The further subdivision of these three classes of weapons is based upon their manipulation. Every weapon and every tool consists of two parts—the working part and the manual or operative part,—hat which wounds or kills and that by which it is held or worked. Indeed, the fact is sometimes overlooked that the manual or operative part of a tool or weapon has undergone greater changes in the course of history than the working part. The bow therefore must be studied quite as carefully as the arrow.

In the rudest form of tool or weapon a single piece of stone or wood serves both purposes, but even in this simple form one part tits the hand better and the other is more adapted to the work. A stone used for bruising generally has one end better fitted to the hand and the other shaped by nature to effect the purpose. The stick used as a spear, or a club, or a sword, even in savagery, has the differentiation of holding end and working end.

This study of the manual end of a weapon gives rise to the classification of Adrien de Mortillet into weapons held and used in the hand, weapons thrown from the hand, and weapons worked by some intermediary apparatus between the hand and the working part.

Ballistic weapons of America are bolas, throwing-sticks or sling-boards with their varied darts, slings and stones, blow-tubes and darts, and bows and arrows. Some tribes are said to throw the tomahawk with good effect. Each of these involves mechanical principles worthy of the most careful study.

In this paper attention will be confined to the types of bows, arrows, and quivers of the North American aborigines, with incidental references to similar forms found elsewhere. It is true that the tribes included within this area developed the greatest variety of forms of primitive bows and arrows. The built up bows of Asia, studied and described by Mr. Balfour,[2] are of a higher order of invention and need only be mentioned.

Mexican bows, arrows, and shields have been carefully described by Mr. Adolf Bandelier. The South American area has been little investigated, but the North American Indian archery affords an excellent opportunity for the consideration of all the forces and devices which entered into human inventions as motives.

The geographic distribution of materials for weapons and of game has given rise to an infinite variety of forms.

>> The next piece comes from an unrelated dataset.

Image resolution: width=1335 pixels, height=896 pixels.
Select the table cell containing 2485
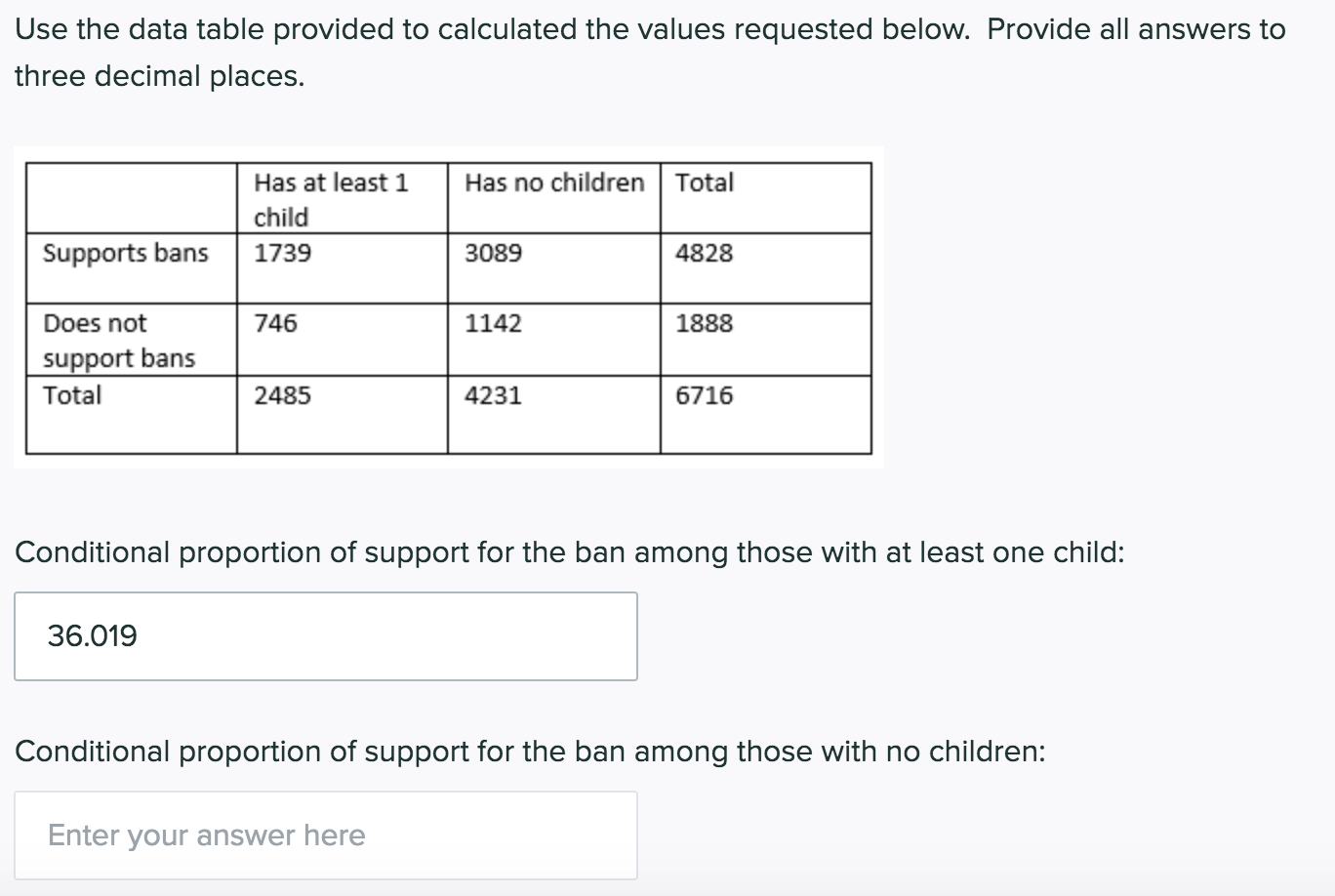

The failure of certain kinds of trees in many places has put the bowyers to their wit's end in devising substitutes for producing the bow's elasticity. The exigencies of climate and the gloved hand modify the form of the arrow in some regions. The progress of culture, the demands of social customs, and skill of the manufacturer enter into the study of the bow and the arrow. In other words, in passing from the Mexican border northward to the limit of human habitation, one finds the rudest arrow and the rudest bow and the most elaborate arrow and bow ever seen among savages.

Again, in making this journey he will observe how quickly his passage between certain isotherms, forested regions, deserts, tallies with a sensitiveness of the bow or the arrow, which take on new forms at every degree of latitude or temperature.

Finally, if the student be observant, the arrow will write for him long chapters about the people, the fishes, birds, and beasts of the separate regions and their peculiar habits.